***** Listing
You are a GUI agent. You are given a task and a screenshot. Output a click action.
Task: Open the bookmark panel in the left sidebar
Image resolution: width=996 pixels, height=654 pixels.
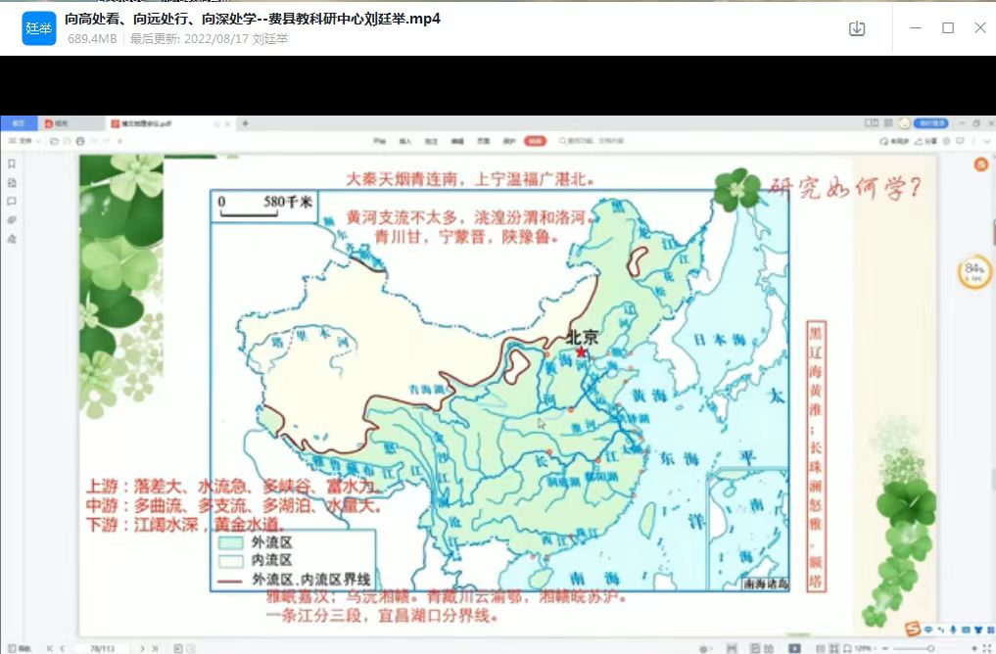click(x=12, y=164)
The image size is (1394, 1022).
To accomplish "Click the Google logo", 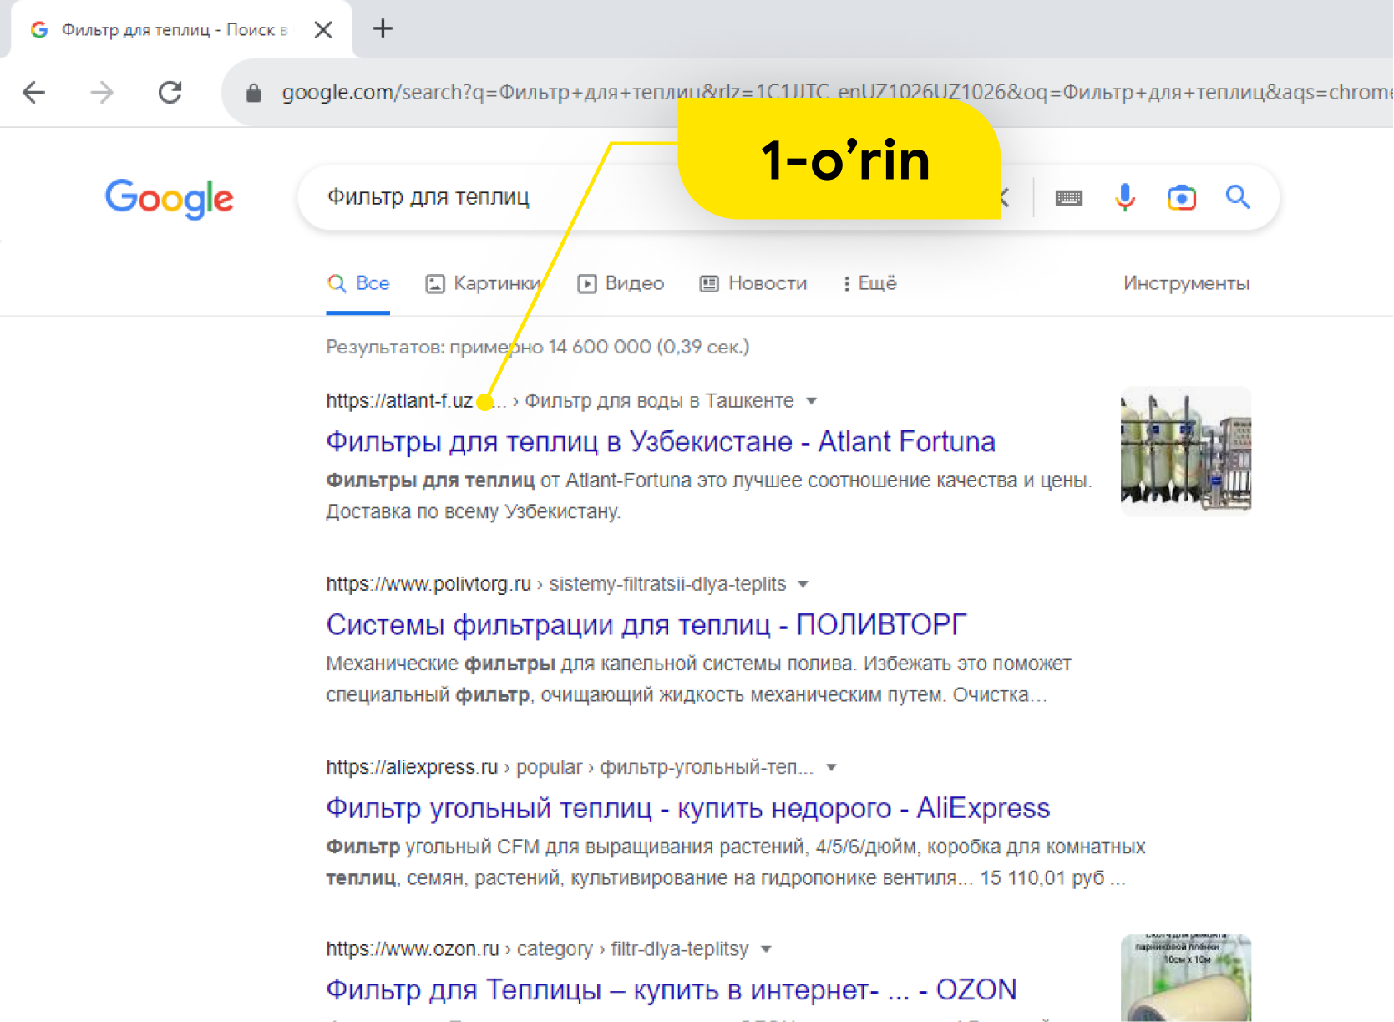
**********
Given request
Return each of the rows above verbatim, omitting the pictures from your reply.

Finished exercise
You are a GUI agent. You are given a task and a screenshot. Output a click action.
Task: Open the bookmark panel in the left sidebar
Image resolution: width=996 pixels, height=654 pixels.
click(x=12, y=164)
The image size is (1394, 1022).
To accomplish "Click the Google logo", 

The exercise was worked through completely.